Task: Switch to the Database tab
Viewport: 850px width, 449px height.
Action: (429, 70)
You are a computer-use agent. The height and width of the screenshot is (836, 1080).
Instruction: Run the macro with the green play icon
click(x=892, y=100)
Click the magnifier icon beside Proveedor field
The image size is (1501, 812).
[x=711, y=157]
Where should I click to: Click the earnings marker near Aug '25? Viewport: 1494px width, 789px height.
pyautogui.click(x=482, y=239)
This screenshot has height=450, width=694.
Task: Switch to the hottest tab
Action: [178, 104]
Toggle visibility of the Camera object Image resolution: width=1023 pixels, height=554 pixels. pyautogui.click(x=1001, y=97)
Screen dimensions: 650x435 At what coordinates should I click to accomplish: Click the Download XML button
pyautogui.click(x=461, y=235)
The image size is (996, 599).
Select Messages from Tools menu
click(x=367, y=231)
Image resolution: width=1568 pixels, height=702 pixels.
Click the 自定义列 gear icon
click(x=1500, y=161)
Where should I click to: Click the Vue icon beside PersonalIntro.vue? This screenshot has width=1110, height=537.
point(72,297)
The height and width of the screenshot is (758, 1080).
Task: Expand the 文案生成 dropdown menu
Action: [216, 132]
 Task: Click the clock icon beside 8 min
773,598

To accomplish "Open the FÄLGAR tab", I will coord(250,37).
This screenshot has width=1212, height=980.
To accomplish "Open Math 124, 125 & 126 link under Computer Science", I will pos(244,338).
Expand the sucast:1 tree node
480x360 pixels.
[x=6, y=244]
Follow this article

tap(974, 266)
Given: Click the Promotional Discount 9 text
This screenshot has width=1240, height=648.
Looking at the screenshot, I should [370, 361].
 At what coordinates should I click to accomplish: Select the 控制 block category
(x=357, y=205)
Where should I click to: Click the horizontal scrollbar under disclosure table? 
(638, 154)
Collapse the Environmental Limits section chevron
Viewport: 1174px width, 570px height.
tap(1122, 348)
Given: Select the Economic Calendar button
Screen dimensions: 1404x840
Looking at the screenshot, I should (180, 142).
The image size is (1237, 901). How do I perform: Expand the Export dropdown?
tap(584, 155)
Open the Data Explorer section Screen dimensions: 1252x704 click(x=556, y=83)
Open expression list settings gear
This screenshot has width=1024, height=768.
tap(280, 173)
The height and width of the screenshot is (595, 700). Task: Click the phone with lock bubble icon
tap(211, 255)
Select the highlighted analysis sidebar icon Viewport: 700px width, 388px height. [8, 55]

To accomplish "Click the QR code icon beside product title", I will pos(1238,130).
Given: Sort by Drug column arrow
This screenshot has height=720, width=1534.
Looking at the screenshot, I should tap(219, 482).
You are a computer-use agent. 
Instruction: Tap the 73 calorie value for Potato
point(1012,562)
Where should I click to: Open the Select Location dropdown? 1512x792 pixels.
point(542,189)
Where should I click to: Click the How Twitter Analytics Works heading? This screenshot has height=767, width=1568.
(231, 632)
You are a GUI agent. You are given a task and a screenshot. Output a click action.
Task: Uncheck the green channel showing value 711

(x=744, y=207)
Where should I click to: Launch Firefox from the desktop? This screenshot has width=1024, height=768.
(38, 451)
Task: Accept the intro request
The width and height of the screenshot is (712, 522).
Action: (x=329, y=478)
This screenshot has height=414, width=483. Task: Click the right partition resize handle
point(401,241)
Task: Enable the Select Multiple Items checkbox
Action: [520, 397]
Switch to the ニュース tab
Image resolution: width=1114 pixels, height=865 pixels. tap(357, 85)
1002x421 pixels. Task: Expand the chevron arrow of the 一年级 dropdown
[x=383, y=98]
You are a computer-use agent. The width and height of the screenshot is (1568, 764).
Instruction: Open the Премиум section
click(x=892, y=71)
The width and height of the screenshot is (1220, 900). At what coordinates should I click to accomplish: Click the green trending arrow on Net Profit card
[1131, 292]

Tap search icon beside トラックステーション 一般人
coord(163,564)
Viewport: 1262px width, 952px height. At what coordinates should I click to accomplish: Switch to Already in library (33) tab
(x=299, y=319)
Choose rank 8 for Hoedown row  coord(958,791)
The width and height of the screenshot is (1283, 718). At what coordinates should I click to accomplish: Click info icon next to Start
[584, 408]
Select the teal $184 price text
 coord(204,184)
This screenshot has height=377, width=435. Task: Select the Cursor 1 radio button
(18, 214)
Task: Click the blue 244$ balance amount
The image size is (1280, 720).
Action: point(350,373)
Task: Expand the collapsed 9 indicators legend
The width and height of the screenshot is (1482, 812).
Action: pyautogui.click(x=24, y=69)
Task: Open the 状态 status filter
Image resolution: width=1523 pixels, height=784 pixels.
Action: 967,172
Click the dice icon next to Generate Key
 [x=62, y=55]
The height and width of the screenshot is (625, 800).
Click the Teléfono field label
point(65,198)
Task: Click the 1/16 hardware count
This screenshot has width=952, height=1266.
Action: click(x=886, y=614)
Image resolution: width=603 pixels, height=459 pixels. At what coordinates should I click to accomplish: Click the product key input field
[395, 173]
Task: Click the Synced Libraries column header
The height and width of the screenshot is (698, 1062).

——

**Directive:** Rewrite the items above as a numbered list with one line per entry, omitting any blank lines.

**Exercise response:**
1. Task: Switch to the Database tab
2. Viewport: 850px width, 449px height.
3. Action: (429, 70)
4. You are a computer-use agent. The height and width of the screenshot is (836, 1080).
5. Instruction: Run the macro with the green play icon
6. click(x=892, y=100)
7. Click the magnifier icon beside Proveedor field
8. The image size is (1501, 812).
9. [x=711, y=157]
10. Where should I click to: Click the earnings marker near Aug '25? Viewport: 1494px width, 789px height.
11. pyautogui.click(x=482, y=239)
12. This screenshot has height=450, width=694.
13. Task: Switch to the hottest tab
14. Action: [178, 104]
15. Toggle visibility of the Camera object Image resolution: width=1023 pixels, height=554 pixels. pyautogui.click(x=1001, y=97)
16. Screen dimensions: 650x435 At what coordinates should I click to accomplish: Click the Download XML button
17. pyautogui.click(x=461, y=235)
18. The image size is (996, 599).
19. Select Messages from Tools menu
20. click(x=367, y=231)
21. Image resolution: width=1568 pixels, height=702 pixels.
22. Click the 自定义列 gear icon
23. click(x=1500, y=161)
24. Where should I click to: Click the Vue icon beside PersonalIntro.vue? This screenshot has width=1110, height=537.
25. point(72,297)
26. The height and width of the screenshot is (758, 1080).
27. Task: Expand the 文案生成 dropdown menu
28. Action: [216, 132]
29.  Task: Click the clock icon beside 8 min
30. 773,598
31. To accomplish "Open the FÄLGAR tab", I will coord(250,37).
32. This screenshot has width=1212, height=980.
33. To accomplish "Open Math 124, 125 & 126 link under Computer Science", I will pos(244,338).
34. Expand the sucast:1 tree node
35. 480x360 pixels.
36. [x=6, y=244]
37. Follow this article
38. tap(974, 266)
39. Given: Click the Promotional Discount 9 text
40. This screenshot has width=1240, height=648.
41. Looking at the screenshot, I should [370, 361].
42.  At what coordinates should I click to accomplish: Select the 控制 block category
43. (x=357, y=205)
44. Where should I click to: Click the horizontal scrollbar under disclosure table? 
45. (638, 154)
46. Collapse the Environmental Limits section chevron
47. Viewport: 1174px width, 570px height.
48. tap(1122, 348)
49. Given: Select the Economic Calendar button
50. Screen dimensions: 1404x840
51. Looking at the screenshot, I should (180, 142).
52. The image size is (1237, 901). How do I perform: Expand the Export dropdown?
53. tap(584, 155)
54. Open the Data Explorer section Screen dimensions: 1252x704 click(x=556, y=83)
55. Open expression list settings gear
56. This screenshot has width=1024, height=768.
57. tap(280, 173)
58. The height and width of the screenshot is (595, 700). Task: Click the phone with lock bubble icon
59. tap(211, 255)
60. Select the highlighted analysis sidebar icon Viewport: 700px width, 388px height. [8, 55]
61. To accomplish "Click the QR code icon beside product title", I will pos(1238,130).
62. Given: Sort by Drug column arrow
63. This screenshot has height=720, width=1534.
64. Looking at the screenshot, I should tap(219, 482).
65. You are a computer-use agent. 
66. Instruction: Tap the 73 calorie value for Potato
67. point(1012,562)
68. Where should I click to: Open the Select Location dropdown? 1512x792 pixels.
69. point(542,189)
70. Where should I click to: Click the How Twitter Analytics Works heading? This screenshot has height=767, width=1568.
71. (231, 632)
72. You are a GUI agent. You are given a task and a screenshot. Output a click action.
73. Task: Uncheck the green channel showing value 711
74. (x=744, y=207)
75. Where should I click to: Launch Firefox from the desktop? This screenshot has width=1024, height=768.
76. (38, 451)
77. Task: Accept the intro request
78. The width and height of the screenshot is (712, 522).
79. Action: (x=329, y=478)
80. This screenshot has height=414, width=483. Task: Click the right partition resize handle
81. point(401,241)
82. Task: Enable the Select Multiple Items checkbox
83. Action: [520, 397]
84. Switch to the ニュース tab
85. Image resolution: width=1114 pixels, height=865 pixels. tap(357, 85)
86. 1002x421 pixels. Task: Expand the chevron arrow of the 一年级 dropdown
87. [x=383, y=98]
88. You are a computer-use agent. The width and height of the screenshot is (1568, 764).
89. Instruction: Open the Премиум section
90. click(x=892, y=71)
91. The width and height of the screenshot is (1220, 900). At what coordinates should I click to accomplish: Click the green trending arrow on Net Profit card
92. [1131, 292]
93. Tap search icon beside トラックステーション 一般人
94. coord(163,564)
95. Viewport: 1262px width, 952px height. At what coordinates should I click to accomplish: Switch to Already in library (33) tab
96. (x=299, y=319)
97. Choose rank 8 for Hoedown row  coord(958,791)
98. The width and height of the screenshot is (1283, 718). At what coordinates should I click to accomplish: Click info icon next to Start
99. [584, 408]
100. Select the teal $184 price text
101.  coord(204,184)
102. This screenshot has height=377, width=435. Task: Select the Cursor 1 radio button
103. (18, 214)
104. Task: Click the blue 244$ balance amount
105. The image size is (1280, 720).
106. Action: point(350,373)
107. Task: Expand the collapsed 9 indicators legend
108. The width and height of the screenshot is (1482, 812).
109. Action: pyautogui.click(x=24, y=69)
110. Task: Open the 状态 status filter
111. Image resolution: width=1523 pixels, height=784 pixels.
112. Action: 967,172
113. Click the dice icon next to Generate Key
114.  [x=62, y=55]
115. The height and width of the screenshot is (625, 800).
116. Click the Teléfono field label
117. point(65,198)
118. Task: Click the 1/16 hardware count
119. This screenshot has width=952, height=1266.
120. Action: click(x=886, y=614)
121. Image resolution: width=603 pixels, height=459 pixels. At what coordinates should I click to accomplish: Click the product key input field
122. [395, 173]
123. Task: Click the Synced Libraries column header
124. The height and width of the screenshot is (698, 1062).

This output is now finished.